COMPLETE THE FOLLOWING:
1 – In the earnings call excerpt, at what yearly rate does the company's energy outlook have gas growing from 2015 to 2040?
2 – List every specific year written as a four-digit number in the earnings call excerpt.
3 – Carry the earnings call excerpt forward from its final sentence.

READING TEXT:

And we'll now go to Sam Margolin from Cowen & Company..
Hey, good morning..
Good morning, Sam..
I'd like to get your assessment of the LNG market right now, considering it ties back to a couple of the acquisitions you made over the past year-plus. And you did mention that some of the capital ramp is going into those new assets.
The market has been really quiet over the course of all of 2017, not a lot of new FID activity or reports of buyers really looking to accelerate commitments.
And I wonder how much of that is due to the wall of supply that's coming on between now and 2018? And if you think that can pick up as the second half of next year emerges, or if this quiet period might last a little bit longer and how that might affect some of your timing around those new big global gas assets you have?.
Sam, again, I'd start with our energy outlook, where we've got gas growing from 2015 to 2040 at about 1.5% per year. And a pretty sizable component is our LNG business, and that's growing probably about 2.5 times over that timeframe.
Now, just like any type of commodity, we're going to have periods of oversupply and periods where there will be insufficient supply. And I think everybody's well aware there's a number of projects that have come on that are ramping up. Others will be starting up, and that's likely to provide a period where we'll have oversupply to, say, the mid-2020s.

SOURCE MATERIAL:
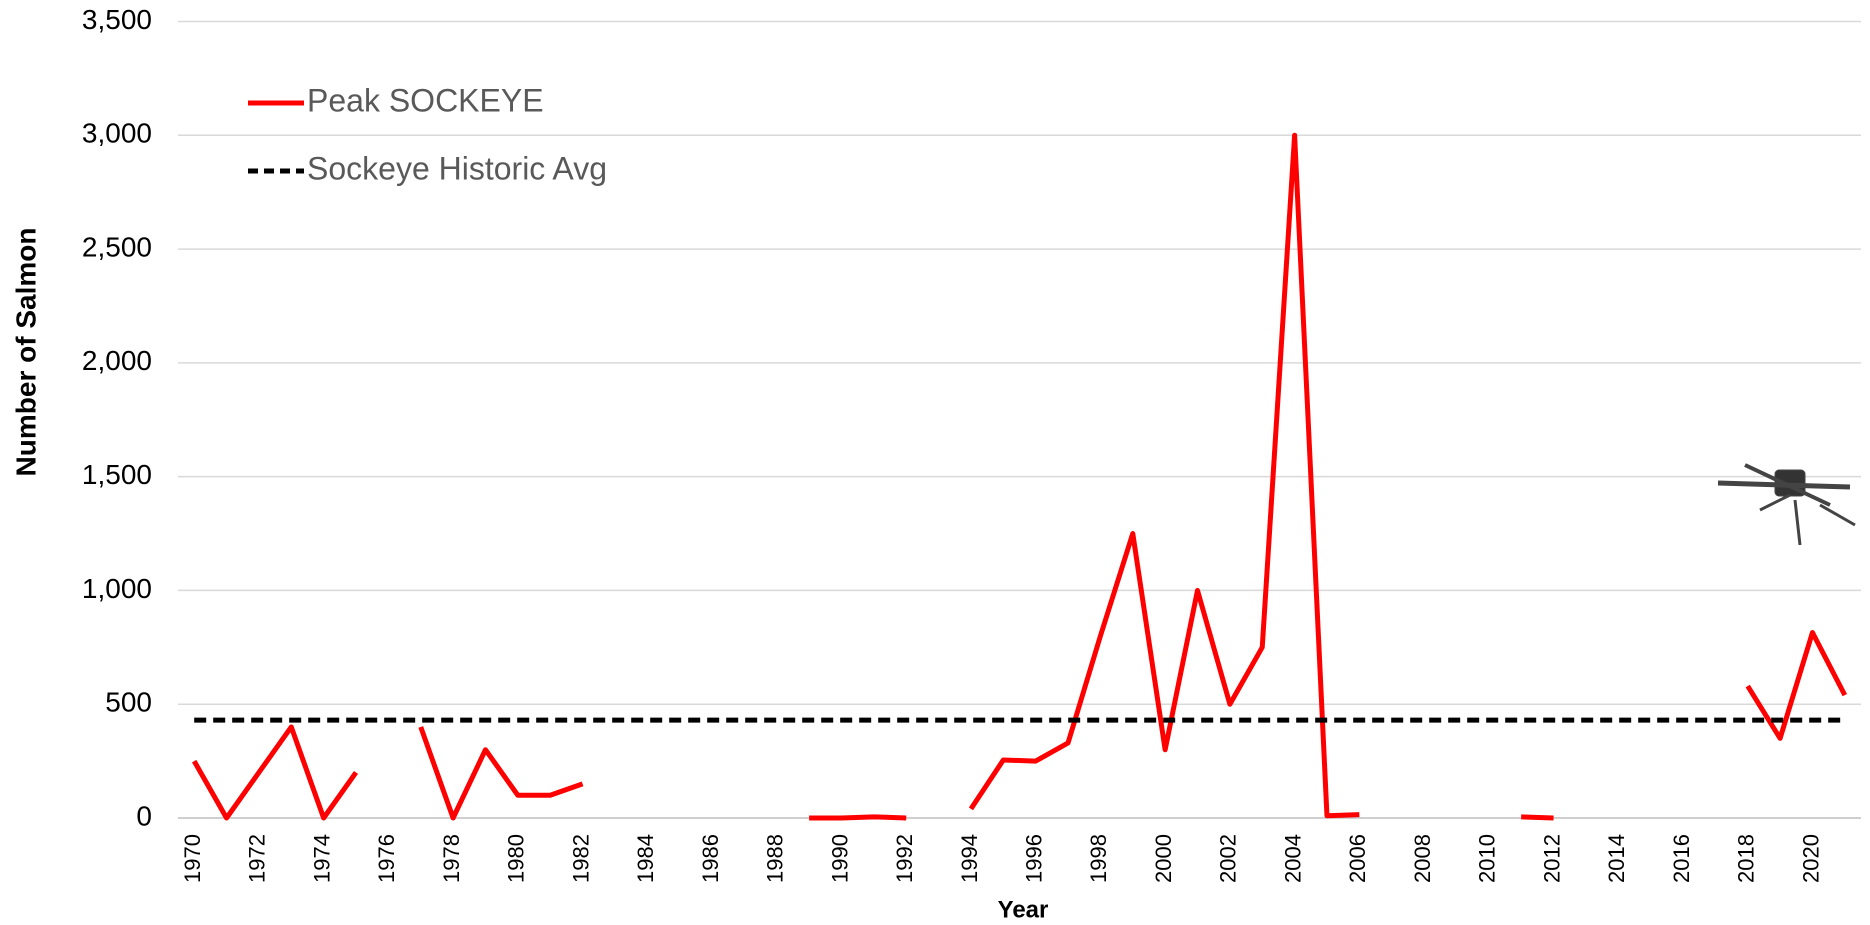  What do you see at coordinates (428, 134) in the screenshot?
I see `legend: Peak SOCKEYE Sockeye Historic Avg` at bounding box center [428, 134].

EXERCISE RESULTS:
1 – About 1.5% per year.

2 – 2017, 2018, 2015, 2040

3 –
But as we think about the very large, very diverse portfolio we have that potentially could be LNG projects, we're moving all of them forward at the pace consistent with where the project is in its maturation timeline. And the objective is to move all of them into a final investment decision.
But we recognize they're not all going to go at that same pace. The key here, the very important message here is, we've got to be on the far left side of the cost of supply curve. We have got to be the most cost competitive out there in the market in order to attract that demand growth that I was talking about..
Okay. And I guess – so the follow-up then, I guess, because this hasn't been apparent, by the way. The market has progressed over the past year or so.
Do you think that there will be opportunities for you to get commitments from buyers at the scale that you might need to FID some of these project, even if the market at that time is oversupplied? Are you seeing from your customers a look out into that post-2022 timeframe when the market is more balanced and they can sign up commitments out in the future, or do they need to see more near-term evidence of tightness before they move?.
I think it's a mix of both. I think the buyers are looking far out. Obviously, they need that supply. They need to make sure that they are well positioned from their standpoint to competitively capture that supply. I would just remind everybody that we have underpinned our past LNG project funding decisions with long-term firm contracts.
And we all know that the market continues to evolve, adding more flexibility in commercial terms on shorter durations.
So while our objective remains to secure commercial certainty to underpin these large funding decisions, it's more likely that projects in the near future were based on a hybrid of sales, although that doesn't diminish our interest in locking in long-term firm contracts..
All right, thank you so much..
Thanks, Sam..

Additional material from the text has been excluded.